In the cardiomyopathic form of the disease, there are only signs of myocardial damage – cardiomegaly or dilated cardiomyopathy. In addition, with this type of primary systemic carnitine deficiency, a reduced level of this compound in blood plasma is determined. The methods of modern genetics allow direct automatic sequencing of the SLC22A5 gene sequence, which determines the presence or absence of mutations. The presence of such a disease in close relatives gives grounds for carrying out a genetic determination of the heterozygous carrier of the defective gene. If both parents are carriers of SLC22A5 mutations, it makes sense to conduct a prenatal diagnosis of primary systemic carnitine deficiency in their unborn child.
Treatment
The need for early diagnosis of this disease is due to the fact that the earlier treatment begins, the more favorable the prognosis becomes. In cases where the presence of primary systemic carnitine deficiency was detected even before the birth of the child, timely prescription of medications allowed to avoid almost all severe symptoms of the disease. Therapy is reduced to oral administration of carnitine preparations to make up for its deficiency.

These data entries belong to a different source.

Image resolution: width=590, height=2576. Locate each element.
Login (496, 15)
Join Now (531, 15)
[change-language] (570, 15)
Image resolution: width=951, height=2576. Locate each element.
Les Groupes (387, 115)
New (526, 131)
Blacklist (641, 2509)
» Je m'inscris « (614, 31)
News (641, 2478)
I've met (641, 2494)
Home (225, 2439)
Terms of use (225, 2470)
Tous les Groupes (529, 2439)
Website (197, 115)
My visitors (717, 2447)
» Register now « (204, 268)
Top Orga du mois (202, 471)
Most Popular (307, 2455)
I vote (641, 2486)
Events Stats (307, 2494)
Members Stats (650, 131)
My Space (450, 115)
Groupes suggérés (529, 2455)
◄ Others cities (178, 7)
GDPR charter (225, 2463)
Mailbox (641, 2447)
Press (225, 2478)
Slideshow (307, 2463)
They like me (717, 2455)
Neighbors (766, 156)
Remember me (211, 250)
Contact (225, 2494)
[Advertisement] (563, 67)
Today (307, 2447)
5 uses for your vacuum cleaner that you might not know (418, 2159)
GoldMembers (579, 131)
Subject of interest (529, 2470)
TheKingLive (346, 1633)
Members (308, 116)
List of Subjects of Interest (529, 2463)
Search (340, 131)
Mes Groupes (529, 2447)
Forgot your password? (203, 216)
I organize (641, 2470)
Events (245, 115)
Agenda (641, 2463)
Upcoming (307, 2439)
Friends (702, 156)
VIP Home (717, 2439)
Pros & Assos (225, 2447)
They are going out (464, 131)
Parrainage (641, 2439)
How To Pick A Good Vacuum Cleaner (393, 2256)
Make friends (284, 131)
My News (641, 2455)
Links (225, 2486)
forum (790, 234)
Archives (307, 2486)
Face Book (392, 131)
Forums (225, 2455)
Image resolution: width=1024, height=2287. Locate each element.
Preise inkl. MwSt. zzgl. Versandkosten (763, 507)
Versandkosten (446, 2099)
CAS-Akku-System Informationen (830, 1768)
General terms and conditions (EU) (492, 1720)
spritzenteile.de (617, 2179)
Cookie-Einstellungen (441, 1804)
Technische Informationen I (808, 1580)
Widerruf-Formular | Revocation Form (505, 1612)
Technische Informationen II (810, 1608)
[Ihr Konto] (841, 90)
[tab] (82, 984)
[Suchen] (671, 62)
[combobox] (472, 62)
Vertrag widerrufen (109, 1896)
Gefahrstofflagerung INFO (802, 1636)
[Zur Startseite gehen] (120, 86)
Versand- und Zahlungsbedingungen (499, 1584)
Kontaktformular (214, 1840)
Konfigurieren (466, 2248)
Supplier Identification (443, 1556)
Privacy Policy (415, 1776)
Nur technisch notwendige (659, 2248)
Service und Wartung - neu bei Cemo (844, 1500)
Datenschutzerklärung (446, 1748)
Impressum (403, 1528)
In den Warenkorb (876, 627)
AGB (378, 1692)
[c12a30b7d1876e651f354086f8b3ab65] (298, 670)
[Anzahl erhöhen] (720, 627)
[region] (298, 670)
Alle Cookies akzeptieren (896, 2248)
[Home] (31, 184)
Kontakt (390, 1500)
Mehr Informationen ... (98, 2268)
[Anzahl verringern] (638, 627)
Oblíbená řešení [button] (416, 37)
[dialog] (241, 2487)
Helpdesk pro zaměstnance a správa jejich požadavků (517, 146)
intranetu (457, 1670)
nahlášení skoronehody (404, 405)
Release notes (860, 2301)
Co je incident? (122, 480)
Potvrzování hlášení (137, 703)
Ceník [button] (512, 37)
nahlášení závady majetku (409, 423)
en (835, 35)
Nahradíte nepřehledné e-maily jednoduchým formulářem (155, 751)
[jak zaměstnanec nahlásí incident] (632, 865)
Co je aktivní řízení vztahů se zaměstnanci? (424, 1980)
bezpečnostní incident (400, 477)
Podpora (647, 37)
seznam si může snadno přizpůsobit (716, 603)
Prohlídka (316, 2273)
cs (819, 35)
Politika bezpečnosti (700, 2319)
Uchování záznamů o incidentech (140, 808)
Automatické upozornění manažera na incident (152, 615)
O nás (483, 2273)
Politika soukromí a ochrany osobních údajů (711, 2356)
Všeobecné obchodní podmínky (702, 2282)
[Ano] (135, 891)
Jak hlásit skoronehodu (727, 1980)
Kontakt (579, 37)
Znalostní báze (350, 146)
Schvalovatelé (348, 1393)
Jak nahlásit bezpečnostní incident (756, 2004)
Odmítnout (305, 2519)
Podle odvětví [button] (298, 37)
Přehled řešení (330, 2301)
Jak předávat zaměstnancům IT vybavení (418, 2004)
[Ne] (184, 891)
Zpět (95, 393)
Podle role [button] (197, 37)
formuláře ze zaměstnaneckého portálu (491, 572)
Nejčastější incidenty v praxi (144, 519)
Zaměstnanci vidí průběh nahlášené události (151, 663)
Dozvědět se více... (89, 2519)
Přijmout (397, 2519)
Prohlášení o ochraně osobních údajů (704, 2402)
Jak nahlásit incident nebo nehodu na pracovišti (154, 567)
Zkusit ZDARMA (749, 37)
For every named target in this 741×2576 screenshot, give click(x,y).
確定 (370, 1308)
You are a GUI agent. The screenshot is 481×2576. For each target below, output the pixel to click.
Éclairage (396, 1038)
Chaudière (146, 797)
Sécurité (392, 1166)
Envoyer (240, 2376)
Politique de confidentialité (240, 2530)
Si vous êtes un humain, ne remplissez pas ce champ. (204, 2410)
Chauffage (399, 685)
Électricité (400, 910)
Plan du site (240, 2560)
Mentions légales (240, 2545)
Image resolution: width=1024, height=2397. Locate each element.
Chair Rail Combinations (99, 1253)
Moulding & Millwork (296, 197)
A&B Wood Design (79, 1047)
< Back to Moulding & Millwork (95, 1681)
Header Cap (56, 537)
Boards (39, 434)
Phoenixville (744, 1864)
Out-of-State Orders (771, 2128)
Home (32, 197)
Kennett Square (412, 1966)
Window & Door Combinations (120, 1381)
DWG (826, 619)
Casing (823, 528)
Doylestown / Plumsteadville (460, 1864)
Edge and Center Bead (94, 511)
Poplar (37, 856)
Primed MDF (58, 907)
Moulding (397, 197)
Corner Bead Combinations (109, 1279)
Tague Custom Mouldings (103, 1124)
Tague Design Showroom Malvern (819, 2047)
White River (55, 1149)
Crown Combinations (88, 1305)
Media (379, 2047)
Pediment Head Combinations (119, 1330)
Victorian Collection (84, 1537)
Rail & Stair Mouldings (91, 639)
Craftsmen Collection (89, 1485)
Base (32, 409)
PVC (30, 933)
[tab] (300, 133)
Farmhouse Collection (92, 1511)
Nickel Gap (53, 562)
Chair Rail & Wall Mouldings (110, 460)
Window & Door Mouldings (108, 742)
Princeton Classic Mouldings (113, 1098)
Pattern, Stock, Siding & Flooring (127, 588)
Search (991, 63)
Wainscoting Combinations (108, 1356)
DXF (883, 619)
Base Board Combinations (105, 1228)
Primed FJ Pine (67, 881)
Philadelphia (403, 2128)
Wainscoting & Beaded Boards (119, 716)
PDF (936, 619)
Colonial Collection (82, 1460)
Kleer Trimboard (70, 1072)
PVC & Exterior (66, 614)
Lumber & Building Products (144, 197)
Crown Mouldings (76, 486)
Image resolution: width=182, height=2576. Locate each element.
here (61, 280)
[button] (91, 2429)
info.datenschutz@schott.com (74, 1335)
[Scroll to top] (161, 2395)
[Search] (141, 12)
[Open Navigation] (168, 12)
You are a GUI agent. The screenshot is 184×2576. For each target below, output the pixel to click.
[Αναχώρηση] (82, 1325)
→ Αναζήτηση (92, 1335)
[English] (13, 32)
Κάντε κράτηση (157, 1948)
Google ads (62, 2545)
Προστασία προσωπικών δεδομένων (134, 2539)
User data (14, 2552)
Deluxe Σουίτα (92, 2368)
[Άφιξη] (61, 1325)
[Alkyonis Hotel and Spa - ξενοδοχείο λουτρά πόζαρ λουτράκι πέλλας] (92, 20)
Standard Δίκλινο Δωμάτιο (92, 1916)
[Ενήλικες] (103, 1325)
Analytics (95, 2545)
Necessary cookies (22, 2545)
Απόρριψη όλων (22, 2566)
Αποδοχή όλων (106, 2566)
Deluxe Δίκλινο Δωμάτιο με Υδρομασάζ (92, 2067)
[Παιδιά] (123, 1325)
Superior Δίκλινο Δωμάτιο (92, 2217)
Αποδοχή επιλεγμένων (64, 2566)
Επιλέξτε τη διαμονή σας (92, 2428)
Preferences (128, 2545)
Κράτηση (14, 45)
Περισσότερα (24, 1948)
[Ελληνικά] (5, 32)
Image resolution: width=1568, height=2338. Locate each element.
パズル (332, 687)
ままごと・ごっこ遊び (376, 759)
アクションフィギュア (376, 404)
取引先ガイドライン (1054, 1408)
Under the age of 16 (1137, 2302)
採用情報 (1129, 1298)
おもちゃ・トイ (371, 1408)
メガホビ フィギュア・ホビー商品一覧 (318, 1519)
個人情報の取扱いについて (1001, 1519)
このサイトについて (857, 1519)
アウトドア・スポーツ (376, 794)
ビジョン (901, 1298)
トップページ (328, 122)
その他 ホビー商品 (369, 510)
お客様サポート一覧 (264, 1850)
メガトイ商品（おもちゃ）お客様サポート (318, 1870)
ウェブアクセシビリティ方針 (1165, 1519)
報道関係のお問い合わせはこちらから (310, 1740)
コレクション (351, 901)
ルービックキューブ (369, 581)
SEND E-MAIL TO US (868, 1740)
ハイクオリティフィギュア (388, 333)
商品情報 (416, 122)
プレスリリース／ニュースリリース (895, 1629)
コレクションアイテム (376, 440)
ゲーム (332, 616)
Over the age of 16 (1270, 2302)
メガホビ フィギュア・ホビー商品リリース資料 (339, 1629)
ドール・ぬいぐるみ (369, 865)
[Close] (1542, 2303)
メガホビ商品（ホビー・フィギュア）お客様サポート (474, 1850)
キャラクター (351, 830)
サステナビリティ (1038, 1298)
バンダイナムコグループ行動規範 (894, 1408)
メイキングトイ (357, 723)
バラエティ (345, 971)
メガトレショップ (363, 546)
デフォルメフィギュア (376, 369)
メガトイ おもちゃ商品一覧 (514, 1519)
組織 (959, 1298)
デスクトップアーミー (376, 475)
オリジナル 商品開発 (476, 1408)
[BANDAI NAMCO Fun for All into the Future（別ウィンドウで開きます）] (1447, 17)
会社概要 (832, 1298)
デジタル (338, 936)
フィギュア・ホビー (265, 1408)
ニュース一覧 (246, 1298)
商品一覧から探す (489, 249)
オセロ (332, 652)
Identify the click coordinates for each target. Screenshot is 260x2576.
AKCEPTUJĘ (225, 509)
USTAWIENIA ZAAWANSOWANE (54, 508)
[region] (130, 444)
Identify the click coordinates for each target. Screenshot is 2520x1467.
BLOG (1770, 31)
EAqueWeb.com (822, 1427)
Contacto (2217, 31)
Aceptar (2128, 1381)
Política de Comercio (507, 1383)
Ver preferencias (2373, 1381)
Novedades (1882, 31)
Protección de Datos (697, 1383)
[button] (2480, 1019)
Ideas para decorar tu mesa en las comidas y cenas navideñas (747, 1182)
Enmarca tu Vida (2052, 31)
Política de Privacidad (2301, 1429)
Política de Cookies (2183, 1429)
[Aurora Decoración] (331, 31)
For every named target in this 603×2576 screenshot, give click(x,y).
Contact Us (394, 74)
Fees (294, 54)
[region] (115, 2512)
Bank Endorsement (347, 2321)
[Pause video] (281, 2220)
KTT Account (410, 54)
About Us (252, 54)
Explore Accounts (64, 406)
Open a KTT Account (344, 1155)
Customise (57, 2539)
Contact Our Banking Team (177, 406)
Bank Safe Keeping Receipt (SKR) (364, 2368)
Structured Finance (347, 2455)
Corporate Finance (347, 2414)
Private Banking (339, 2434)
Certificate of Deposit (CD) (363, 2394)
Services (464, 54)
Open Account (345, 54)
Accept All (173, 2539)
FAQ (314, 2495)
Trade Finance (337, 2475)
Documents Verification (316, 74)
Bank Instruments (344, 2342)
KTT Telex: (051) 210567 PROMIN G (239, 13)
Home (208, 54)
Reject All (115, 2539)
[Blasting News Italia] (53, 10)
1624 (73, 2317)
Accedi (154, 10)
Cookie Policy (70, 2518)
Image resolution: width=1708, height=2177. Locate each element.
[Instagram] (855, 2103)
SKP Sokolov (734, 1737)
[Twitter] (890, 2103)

With various complications of the disease or with its late diagnosis, symptomatic treatment is also indicated. Drip infusion of glucose solutions for hypoglycemia is carried out, hepatoprotectors and means for improving appetite are prescribed. Similarly, the cardiomyopathic form of primary systemic carnitine deficiency is treated.
Prognosis and prevention
The prognosis of this disease depends on many factors: the clinical form, the timeliness of treatment, compliance with the doctor’s recommendations. The metabolic form of primary systemic carnitine deficiency is more severe – quite often it is detected only in the presence of pronounced and largely irreversible lesions of the heart, liver and nervous system, which significantly worsens the prognosis. Even with early or prenatal diagnosis of this type of pathology, sick children should undergo regular examination by a gastroenterologist and a cardiologist. The cardiomyopathic form is characterized by nonspecific symptoms, therefore, traditional drugs are often prescribed to improve myocardial trophism, which in this case have only a partial effect. Prevention of primary systemic carnitine deficiency is possible only within the framework of prenatal diagnosis of this condition.